When people say things such as 80% of marijuana purchases are on the black market, how are they getting data for this?

2.92K views

When people say things such as 80% of marijuana purchases are on the black market, how are they getting data for this?

In: Other

30 Answers

Anonymous 0 Comments

There is no single entity surnamed “The Black Market”, it is effectively a collective of all illicit means of purchase. So, effectively, you poll 100 people, 20 say they get it from a dispensary or legal store, bam, 80% is from the spooky black market.

Anonymous 0 Comments

They know how much is purchased legitimately, so they just take the total amount and subtract the legitimate amount, ergo the remainder is the black market stuff.

Anonymous 0 Comments

8 out of 10 people purchased weed legally, saw the 35% tax and were like “nahhh fam imma just call the plug”

Source: was a budtender when weed became recreational. Probably more like 9 out of 10 honestly

Anonymous 0 Comments

Hi Everyone,

This post is getting popular and that is wonderful. I want to remind everyone new (and old) to the sub to read through the rules before commenting. We are a strict sub and we know that.

In particular for this one rules 3 and 5. This is not a place to share a personal story about purchasing weed or your impression of your neighborhood. It is also not a place for you to complain about how statistics are portrayed.

I’d really rather not lock the post (I don’t like doing that), but unless the sheer volume of rule breaking comments slows down it will have to be done to deal with them.

Please report any rule breaking comments you see and let us know if you have questions,

You can reach out to us in mod mail or if you have ideas for the sub you can try r/IdeasForELI5

Petwins

Anonymous 0 Comments

They aren’t using HARD data, they are using survey data, and probably not enough of that lesser, inferior data, to make the effort of performing statistical analysis worthwhile as an endeavour.

In short, unless they have access to the total transactions performed, legal and illegal both (which is physically impossible for them to have) there is basically no way to provide or present information on the topic in a useful fashion. There IS however a method of producing and presenting SOME data for the purposes of misinformation, propaganda and control of the narrative.

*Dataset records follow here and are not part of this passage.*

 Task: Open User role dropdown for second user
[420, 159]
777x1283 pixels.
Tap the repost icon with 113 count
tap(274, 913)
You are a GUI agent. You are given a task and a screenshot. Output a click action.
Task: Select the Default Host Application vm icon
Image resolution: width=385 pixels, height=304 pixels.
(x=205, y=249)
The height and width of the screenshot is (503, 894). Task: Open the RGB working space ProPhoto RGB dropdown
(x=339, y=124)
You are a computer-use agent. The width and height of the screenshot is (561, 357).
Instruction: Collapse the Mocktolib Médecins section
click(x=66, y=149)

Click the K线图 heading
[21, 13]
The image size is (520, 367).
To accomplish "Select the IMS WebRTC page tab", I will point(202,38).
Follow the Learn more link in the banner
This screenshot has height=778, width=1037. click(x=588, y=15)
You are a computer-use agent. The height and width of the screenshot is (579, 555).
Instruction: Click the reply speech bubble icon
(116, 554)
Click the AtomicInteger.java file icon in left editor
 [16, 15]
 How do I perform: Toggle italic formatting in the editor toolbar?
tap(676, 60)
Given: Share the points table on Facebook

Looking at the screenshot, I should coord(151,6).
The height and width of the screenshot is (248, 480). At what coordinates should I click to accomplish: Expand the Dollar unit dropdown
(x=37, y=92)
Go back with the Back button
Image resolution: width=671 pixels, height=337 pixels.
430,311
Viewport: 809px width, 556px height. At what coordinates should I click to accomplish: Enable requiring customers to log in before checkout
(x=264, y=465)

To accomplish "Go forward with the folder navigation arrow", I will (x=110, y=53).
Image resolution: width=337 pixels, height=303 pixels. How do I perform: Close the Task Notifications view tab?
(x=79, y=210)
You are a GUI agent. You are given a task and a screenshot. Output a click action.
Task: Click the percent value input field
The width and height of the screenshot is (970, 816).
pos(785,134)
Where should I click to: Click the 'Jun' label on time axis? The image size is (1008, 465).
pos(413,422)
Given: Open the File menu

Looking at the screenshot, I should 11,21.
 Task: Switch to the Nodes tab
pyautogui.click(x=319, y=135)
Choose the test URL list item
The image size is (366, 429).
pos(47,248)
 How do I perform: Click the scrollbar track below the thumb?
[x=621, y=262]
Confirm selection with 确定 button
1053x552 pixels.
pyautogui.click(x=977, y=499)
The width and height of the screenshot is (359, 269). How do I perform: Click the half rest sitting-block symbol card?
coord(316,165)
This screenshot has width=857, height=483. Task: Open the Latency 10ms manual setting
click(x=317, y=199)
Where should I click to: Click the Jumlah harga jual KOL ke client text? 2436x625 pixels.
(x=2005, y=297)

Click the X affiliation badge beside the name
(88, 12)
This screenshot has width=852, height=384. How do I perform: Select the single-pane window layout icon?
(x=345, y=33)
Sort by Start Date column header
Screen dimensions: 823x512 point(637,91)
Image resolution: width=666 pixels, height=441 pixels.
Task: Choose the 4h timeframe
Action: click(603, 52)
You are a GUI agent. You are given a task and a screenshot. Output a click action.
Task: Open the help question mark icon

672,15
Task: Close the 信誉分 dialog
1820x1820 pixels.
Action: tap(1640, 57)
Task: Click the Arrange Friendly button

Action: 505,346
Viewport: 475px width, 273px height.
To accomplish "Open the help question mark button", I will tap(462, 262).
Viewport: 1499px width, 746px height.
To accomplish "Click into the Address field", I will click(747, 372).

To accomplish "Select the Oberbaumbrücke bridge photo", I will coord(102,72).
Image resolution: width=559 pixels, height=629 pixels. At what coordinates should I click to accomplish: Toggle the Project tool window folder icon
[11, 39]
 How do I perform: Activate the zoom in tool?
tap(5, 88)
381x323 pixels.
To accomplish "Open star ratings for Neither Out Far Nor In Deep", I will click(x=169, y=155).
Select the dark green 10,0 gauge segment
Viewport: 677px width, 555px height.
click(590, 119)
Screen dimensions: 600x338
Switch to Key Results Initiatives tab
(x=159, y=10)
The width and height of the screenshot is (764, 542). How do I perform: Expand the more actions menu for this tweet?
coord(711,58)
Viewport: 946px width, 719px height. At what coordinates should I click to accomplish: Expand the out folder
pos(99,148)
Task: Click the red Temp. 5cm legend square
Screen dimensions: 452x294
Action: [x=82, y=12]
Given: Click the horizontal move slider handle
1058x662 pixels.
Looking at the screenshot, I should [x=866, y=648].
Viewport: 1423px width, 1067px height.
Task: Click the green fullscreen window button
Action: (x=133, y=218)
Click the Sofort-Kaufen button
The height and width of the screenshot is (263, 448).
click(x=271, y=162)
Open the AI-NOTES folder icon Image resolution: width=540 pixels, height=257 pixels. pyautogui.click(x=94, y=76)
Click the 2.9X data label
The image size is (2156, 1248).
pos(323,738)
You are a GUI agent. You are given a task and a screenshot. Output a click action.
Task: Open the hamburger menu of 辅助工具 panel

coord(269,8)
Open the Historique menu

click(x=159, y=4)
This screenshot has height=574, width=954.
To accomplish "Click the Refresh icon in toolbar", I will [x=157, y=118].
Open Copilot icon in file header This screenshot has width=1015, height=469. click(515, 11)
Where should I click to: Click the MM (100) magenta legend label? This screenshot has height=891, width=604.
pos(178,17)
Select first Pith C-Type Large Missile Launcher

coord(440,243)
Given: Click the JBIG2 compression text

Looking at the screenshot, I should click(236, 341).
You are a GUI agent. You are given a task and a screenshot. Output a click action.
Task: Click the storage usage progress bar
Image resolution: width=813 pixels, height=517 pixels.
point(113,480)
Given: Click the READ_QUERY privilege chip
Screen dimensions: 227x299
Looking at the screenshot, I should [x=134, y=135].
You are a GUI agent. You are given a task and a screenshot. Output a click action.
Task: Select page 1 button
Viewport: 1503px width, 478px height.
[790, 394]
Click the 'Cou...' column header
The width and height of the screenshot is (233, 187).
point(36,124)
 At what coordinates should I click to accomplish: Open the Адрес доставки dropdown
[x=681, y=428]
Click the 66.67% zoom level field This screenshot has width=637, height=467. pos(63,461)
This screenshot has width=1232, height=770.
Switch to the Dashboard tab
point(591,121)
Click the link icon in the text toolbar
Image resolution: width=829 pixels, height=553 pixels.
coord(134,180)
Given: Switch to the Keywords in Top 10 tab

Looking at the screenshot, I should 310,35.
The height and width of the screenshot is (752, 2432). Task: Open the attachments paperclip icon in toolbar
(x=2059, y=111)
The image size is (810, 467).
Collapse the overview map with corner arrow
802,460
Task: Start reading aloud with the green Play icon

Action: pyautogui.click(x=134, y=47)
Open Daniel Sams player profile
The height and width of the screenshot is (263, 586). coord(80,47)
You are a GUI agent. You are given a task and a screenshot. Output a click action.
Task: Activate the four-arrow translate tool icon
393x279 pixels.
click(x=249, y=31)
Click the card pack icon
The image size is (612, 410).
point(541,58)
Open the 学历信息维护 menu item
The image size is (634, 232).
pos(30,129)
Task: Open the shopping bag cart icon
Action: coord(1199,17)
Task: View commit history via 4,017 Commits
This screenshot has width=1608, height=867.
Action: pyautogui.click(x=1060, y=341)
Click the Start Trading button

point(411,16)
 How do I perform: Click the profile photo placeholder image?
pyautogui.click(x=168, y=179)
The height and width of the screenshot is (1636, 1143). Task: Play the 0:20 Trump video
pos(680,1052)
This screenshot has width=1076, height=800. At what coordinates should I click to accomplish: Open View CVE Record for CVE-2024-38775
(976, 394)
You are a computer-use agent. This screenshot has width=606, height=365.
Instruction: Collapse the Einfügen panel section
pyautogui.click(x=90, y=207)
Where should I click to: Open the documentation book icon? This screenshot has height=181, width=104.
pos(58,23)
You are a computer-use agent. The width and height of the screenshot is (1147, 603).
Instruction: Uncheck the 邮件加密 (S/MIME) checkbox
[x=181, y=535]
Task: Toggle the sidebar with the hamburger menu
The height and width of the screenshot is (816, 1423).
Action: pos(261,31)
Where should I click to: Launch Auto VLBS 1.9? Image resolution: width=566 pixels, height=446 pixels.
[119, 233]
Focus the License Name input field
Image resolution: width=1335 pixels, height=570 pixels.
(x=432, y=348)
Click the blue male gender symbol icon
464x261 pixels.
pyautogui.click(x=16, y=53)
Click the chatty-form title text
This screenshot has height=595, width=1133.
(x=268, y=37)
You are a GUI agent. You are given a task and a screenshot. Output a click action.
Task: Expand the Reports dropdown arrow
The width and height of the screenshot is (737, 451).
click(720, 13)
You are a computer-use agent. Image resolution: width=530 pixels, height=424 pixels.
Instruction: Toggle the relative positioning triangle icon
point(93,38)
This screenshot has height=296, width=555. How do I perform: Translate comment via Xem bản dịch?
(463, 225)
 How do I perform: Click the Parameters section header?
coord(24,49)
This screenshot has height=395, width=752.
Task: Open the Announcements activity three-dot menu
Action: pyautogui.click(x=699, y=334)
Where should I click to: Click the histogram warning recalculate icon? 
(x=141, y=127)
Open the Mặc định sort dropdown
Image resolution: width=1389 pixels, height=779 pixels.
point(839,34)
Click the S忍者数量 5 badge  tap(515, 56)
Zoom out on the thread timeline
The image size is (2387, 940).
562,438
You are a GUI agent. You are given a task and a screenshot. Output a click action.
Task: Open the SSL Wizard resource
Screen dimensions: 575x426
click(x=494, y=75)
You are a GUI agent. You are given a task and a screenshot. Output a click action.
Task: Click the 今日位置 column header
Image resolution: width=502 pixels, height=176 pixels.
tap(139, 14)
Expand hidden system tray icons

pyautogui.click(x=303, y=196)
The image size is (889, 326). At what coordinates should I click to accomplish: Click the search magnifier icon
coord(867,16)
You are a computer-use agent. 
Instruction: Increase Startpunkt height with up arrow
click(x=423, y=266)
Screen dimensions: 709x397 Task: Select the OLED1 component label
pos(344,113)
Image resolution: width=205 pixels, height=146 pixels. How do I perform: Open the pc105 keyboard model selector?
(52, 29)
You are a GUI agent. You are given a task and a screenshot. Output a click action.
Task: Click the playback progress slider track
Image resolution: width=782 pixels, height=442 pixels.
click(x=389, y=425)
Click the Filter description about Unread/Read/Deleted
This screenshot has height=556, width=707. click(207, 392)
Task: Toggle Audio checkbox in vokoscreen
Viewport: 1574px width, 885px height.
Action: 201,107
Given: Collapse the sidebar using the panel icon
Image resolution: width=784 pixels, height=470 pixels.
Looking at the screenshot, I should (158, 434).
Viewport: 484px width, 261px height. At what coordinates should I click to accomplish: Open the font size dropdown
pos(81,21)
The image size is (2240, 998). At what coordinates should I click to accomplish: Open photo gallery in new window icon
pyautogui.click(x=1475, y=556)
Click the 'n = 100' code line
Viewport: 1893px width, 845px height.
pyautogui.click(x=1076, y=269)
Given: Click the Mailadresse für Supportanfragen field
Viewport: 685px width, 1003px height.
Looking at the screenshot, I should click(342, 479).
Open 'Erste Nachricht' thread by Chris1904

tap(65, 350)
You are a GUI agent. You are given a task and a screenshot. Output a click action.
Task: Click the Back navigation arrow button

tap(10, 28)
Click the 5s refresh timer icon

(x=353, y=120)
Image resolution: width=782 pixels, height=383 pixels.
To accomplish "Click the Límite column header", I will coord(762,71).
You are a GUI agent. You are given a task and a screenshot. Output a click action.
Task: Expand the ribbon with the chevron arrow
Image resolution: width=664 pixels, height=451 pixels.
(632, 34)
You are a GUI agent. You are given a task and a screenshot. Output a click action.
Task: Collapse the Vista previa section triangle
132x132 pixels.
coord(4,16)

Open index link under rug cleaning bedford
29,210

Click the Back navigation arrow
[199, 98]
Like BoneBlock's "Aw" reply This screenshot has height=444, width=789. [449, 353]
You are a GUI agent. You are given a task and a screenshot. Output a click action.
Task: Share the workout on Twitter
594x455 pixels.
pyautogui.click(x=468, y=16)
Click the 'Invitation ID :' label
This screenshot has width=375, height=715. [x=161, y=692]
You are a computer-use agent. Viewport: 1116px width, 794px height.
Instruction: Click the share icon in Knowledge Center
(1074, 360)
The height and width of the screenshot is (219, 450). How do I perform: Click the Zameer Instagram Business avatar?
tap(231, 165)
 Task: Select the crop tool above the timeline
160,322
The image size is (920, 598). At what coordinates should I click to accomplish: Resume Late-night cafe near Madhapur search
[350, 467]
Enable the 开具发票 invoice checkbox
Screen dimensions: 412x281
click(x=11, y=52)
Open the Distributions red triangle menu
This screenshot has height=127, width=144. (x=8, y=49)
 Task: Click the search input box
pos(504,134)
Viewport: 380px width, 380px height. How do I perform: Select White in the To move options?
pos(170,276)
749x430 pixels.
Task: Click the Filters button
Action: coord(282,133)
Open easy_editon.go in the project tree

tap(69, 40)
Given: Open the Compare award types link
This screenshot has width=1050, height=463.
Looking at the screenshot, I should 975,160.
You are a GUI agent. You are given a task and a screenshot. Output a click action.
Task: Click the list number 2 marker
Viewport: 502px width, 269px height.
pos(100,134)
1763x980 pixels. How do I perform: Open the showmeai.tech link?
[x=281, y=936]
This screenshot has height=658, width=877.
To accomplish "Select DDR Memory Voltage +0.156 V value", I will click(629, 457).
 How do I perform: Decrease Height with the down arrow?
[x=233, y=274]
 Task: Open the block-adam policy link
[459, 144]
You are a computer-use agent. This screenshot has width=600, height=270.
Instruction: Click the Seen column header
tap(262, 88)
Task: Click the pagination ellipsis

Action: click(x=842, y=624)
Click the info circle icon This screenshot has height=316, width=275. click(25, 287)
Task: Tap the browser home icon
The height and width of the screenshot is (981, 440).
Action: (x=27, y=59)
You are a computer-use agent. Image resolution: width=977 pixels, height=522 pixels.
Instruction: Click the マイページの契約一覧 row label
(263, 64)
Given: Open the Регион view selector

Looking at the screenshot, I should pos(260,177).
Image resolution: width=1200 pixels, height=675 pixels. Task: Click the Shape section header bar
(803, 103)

Now, which way that propaganda bias goes depends on the people curating the data, but there is no way to have an impartial look at the figures on such a topic, because an honest person would simply say “Unless I have access to all the information about every sale of this substance, I probably shouldn’t be trying to produce an analysis”.

Anonymous 0 Comments

Did a research paper on a topic when I was in college and I had to do a survey with a large enough sample size for the data to be useful. After I gathered the data I remember thinking to myself “People will tell you almost anything of you ask enough of them”

Anonymous 0 Comments

You know, I actually posted another comment, but I wanted to come at this from a different angle. It depends on what you mean by *they*. Now, on one hand, they might get the data in all the ways that you see in this thread – data is collected at bunches of little sources at the granular level (a single school, a single restaurant, a single laboratory, etc.), then people above them aggregate the data from bunches of single sources (aggregate meaning they pull all the data together, clean it up, and turn it into one data set) – this might be a whole school district, the corporate of a restaurant, etc. This might also happen on a larger scale; for instance, the WHO or the World Bank might collect already-aggregated data sets and combine those to form massive, international data sets.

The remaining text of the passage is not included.